MARK KARLIN, EDITOR OF BUZZFLASH AT TRUTHOUT
After all, collectively these enhancements to our current regime may not solve another important problem evident within some large financial institutions—the apparent lack of respect for law, regulation and the public trust. There is evidence of deep-seated cultural and ethical failures at many large financial institutions. Whether this is due to size and complexity, bad incentives or some other issues is difficult to judge, but it is another critical problem that needs to be addressed.
The top New York Federal Reserve Bank official, William Dudley, made this rare allegation among Wall Street insiders and government officials late on in his remarks delivered on November 8 at the Global Economic Policy Forum in NYC.
His speech was entitled, "Ending Too Big to Fail," but although he offered suggestions for increasing overall market stability, Dudley is not an advocate of breaking up "banks too big to fail":
One alternative strategy for dealing with too big to fail is to reduce the size of large banks by imposing size limits. While I understand the motivation, it is important to recognize that imposing size limitations might not be a very efficient means of making the financial system more stable. First, it could sacrifice some socially beneficial economies of scale and scope, especially to the global clients of large financial institutions, depending on how the size limits were implemented. Second, the resulting benefits in terms of reducing systemic risk might be quite small. As demonstrated by the thrift crisis, if many firms are all vulnerable to the same shock, ensuring that these firms are small and numerous won’t necessarily reduce the systemic risk they collectively pose to the financial system. Third, the costs incurred in breaking up such firms also need to be considered.
Others have argued in favor of separating commercial and investment banking activities of the large banks. In my opinion, there are shortcomings to re-imposing Glass-Steagall-type activity restrictions. It is not obvious to me that the pairing of securities and banking businesses was an important causal element behind the financial crisis. In fact, independent investment banks were much more vulnerable during 2008 than the universal banking firms which conducted both banking and securities activities. More important is to address the well-known sources of instability in wholesale funding markets and to give careful consideration to whether there should be a more robust lender of last resort regime for securities activities.
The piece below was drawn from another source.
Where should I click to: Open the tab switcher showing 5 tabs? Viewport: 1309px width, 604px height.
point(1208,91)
Given that the reinstatement of Glass-Steagall is a litmus test of whether or not one is serious about reining in the giant banks, Dudley clearly sides with making incremental adjustments that will allow banks too big to fail to continue to exist. He promotes more accountability, more technical adjustments in structure, and a touch more regulation. But he is opposed, in general, to limiting the size of financial institutions.
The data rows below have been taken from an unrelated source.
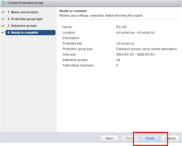Open step 3 Datastore groups
The height and width of the screenshot is (146, 182).
[24, 26]
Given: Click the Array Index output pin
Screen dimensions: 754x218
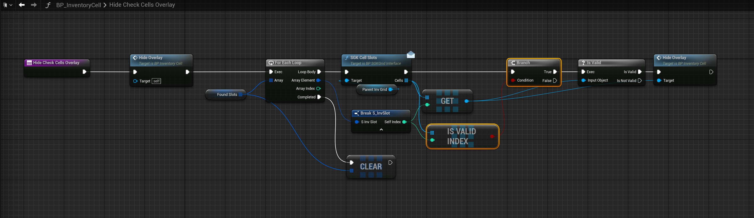Looking at the screenshot, I should [x=318, y=89].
So his passing reference to a culture of lawlessness on Wall Street appeared all the more insightful, because he appeared to gloss over it without due regard for its impact. In fact, Dudley believes that fines and a little more regulation will result in an environment where asset size of the institution is not the issue, because the market will be "robust" enough to absorb a bank collapsing without government assistance.
Part of the "framing" challenge here is that we are not really speaking of banks. We are speaking of "white whale" financial institutions that are so large and diverse that only a part of their economic activity is what is thought of as retail banking. They are involved in virtually every part of the financial sector, of which size is a reflection but doesn't fully account for how their tentacles reach into every sector of the global economy.
Dudley speaks in the arcane terminology of banking activities and regulations -- and appears to regard lawlessness as playing a minor role in financial disruptions if one judges by his passing reference.
He concludes with a pablum solution to what a few solid indictments and jailings could go a long way toward resolving:
A holistic approach is needed that both provides a credible resolution process for large, complex and interconnected banks, uses enhanced prudential standards and initiatives to further reduce the probability of default and the social losses associated with a default, and that incents management to intervene early to address incipient problems before they threaten the viability of the firm.
It was groundbreaking for Dudley to even refer to illegalities, but clearly observing the law is still not a major part of the solution to the Wall Street oligarchs.